**WHAT YOU NEED TO DO**. Find the line containing "09/20/2018 (617, 223)". Retype it and every line after it through the end of the entries, exactly as written, with nothing added.

**PROVIDED RECORDS**.
*** Block opens ***

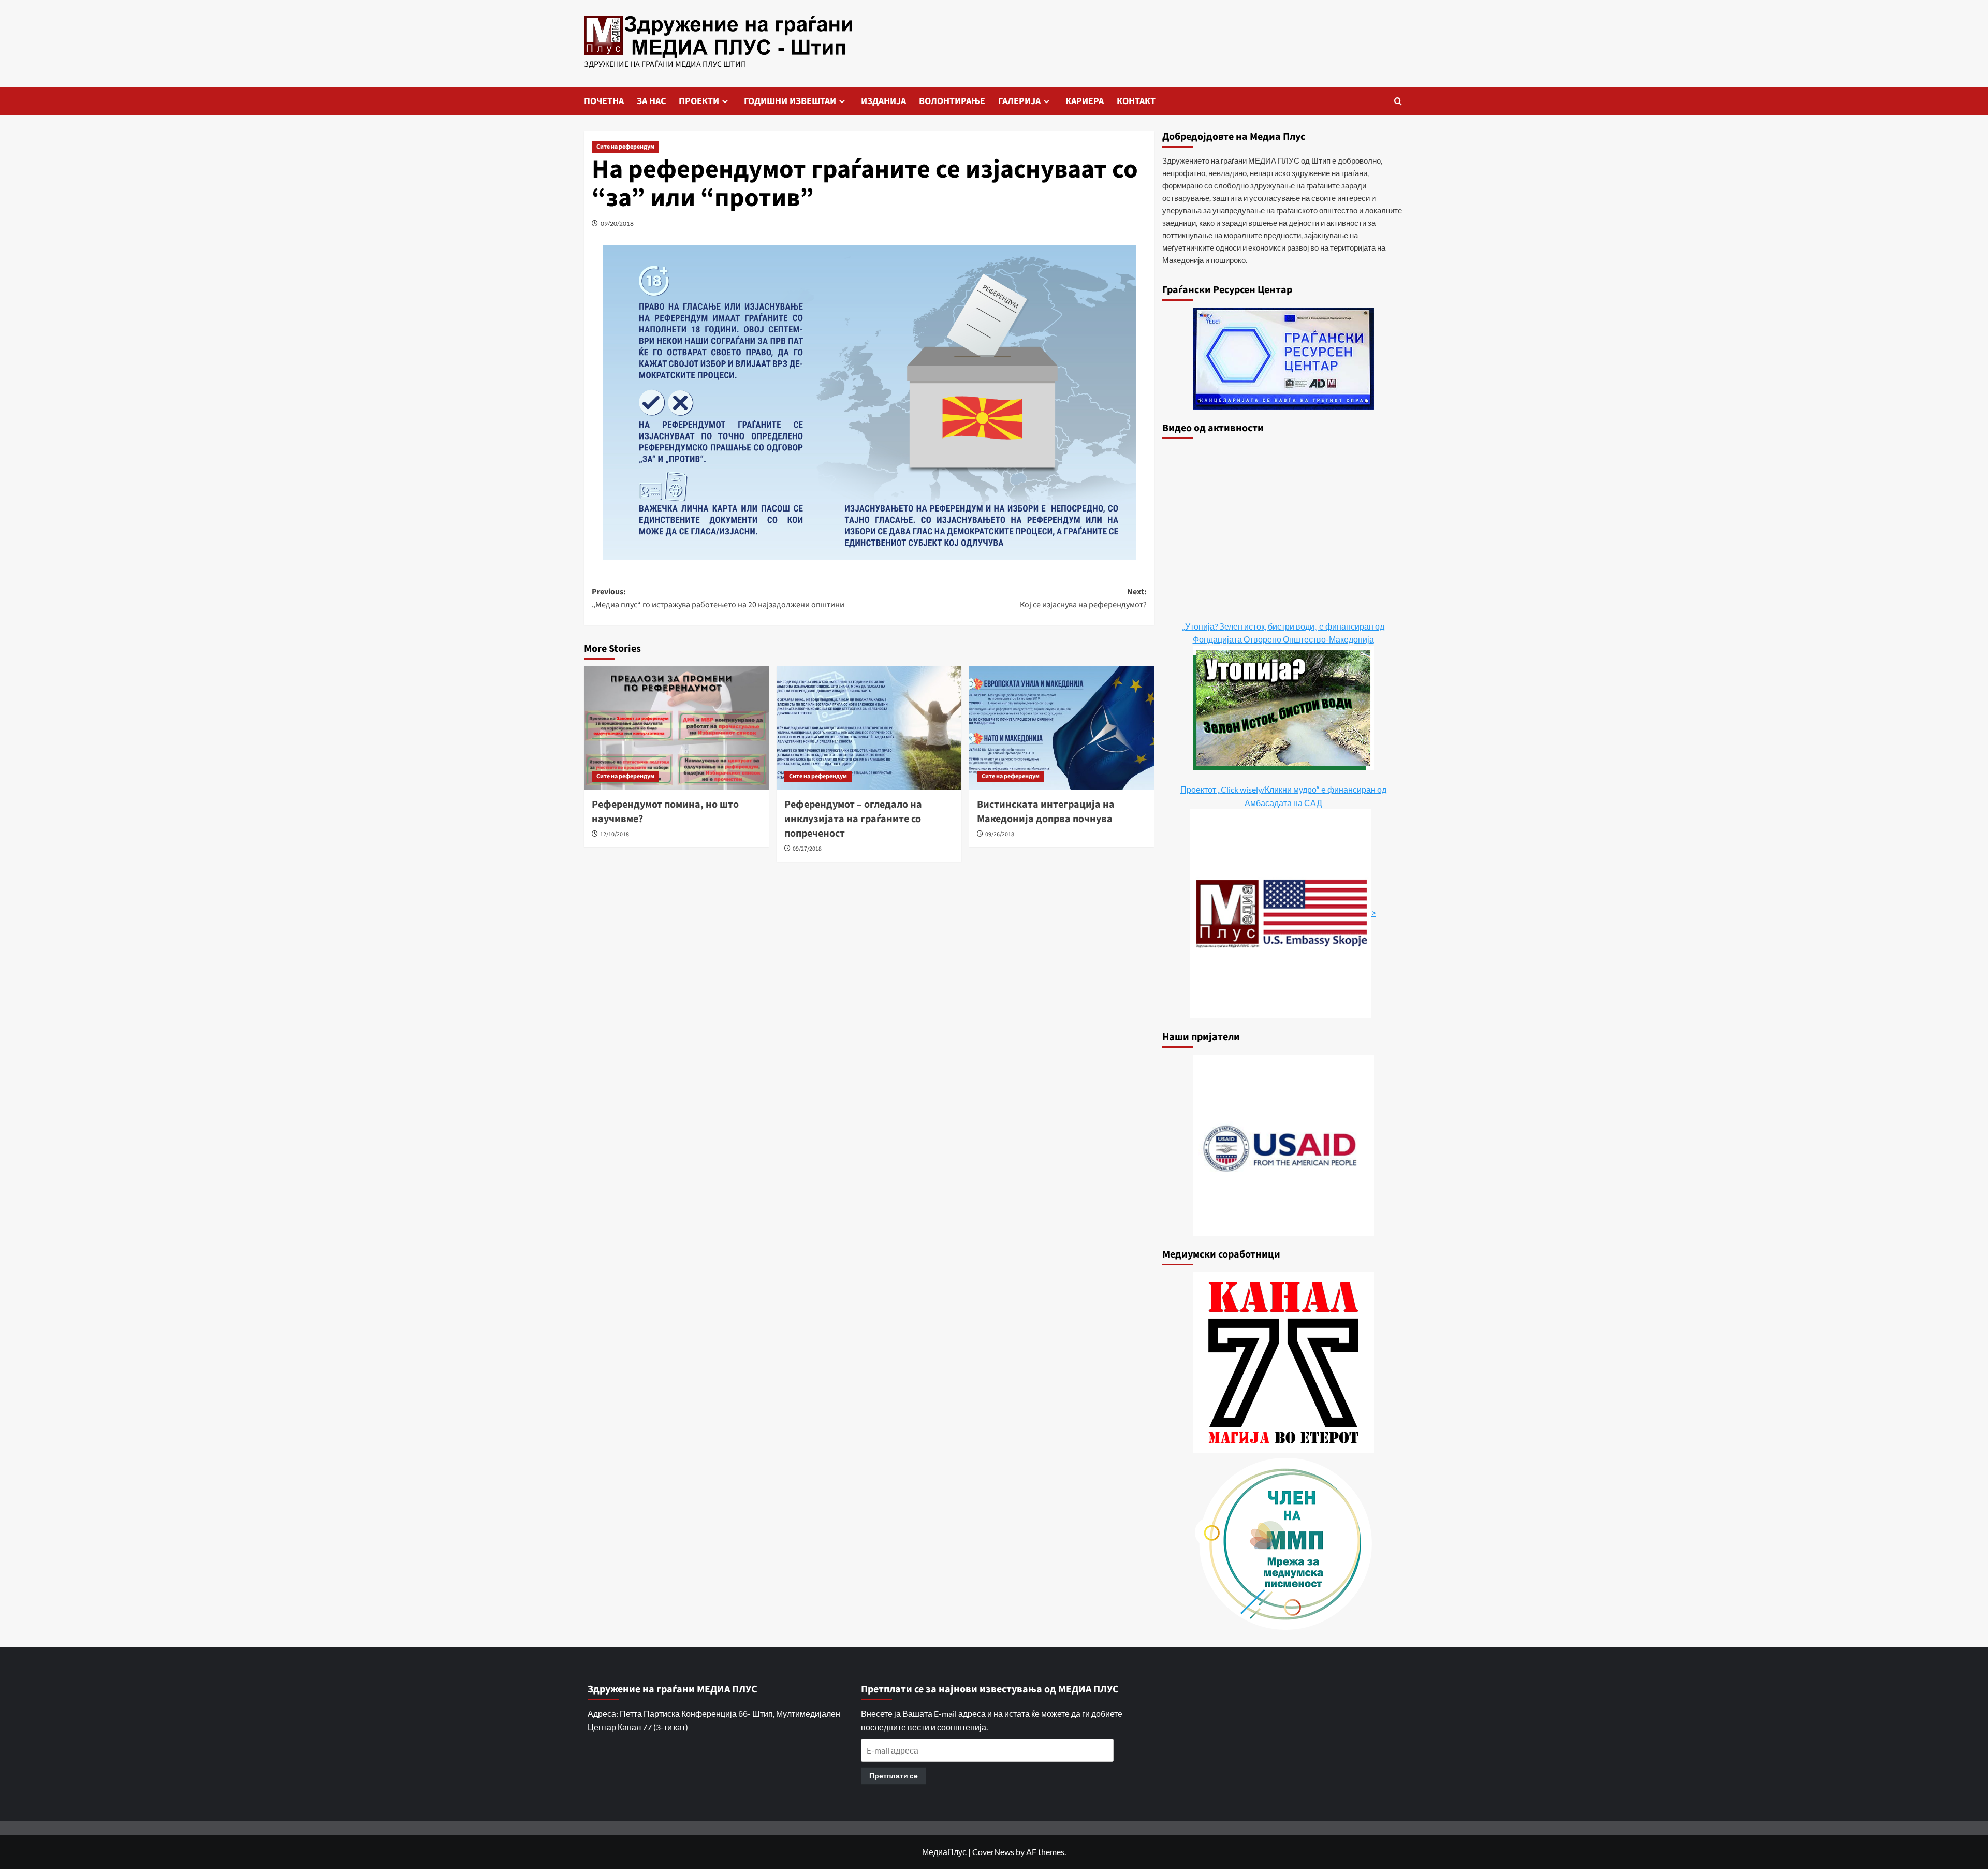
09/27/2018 (807, 848)
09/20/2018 (617, 223)
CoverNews (993, 1852)
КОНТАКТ (1136, 101)
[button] (1398, 101)
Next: (1083, 598)
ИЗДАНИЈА (883, 101)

*** Block closes ***

**THE ANSWER**.
09/20/2018 (617, 223)
CoverNews (993, 1852)
КОНТАКТ (1136, 101)
[button] (1398, 101)
Next: (1083, 598)
ИЗДАНИЈА (883, 101)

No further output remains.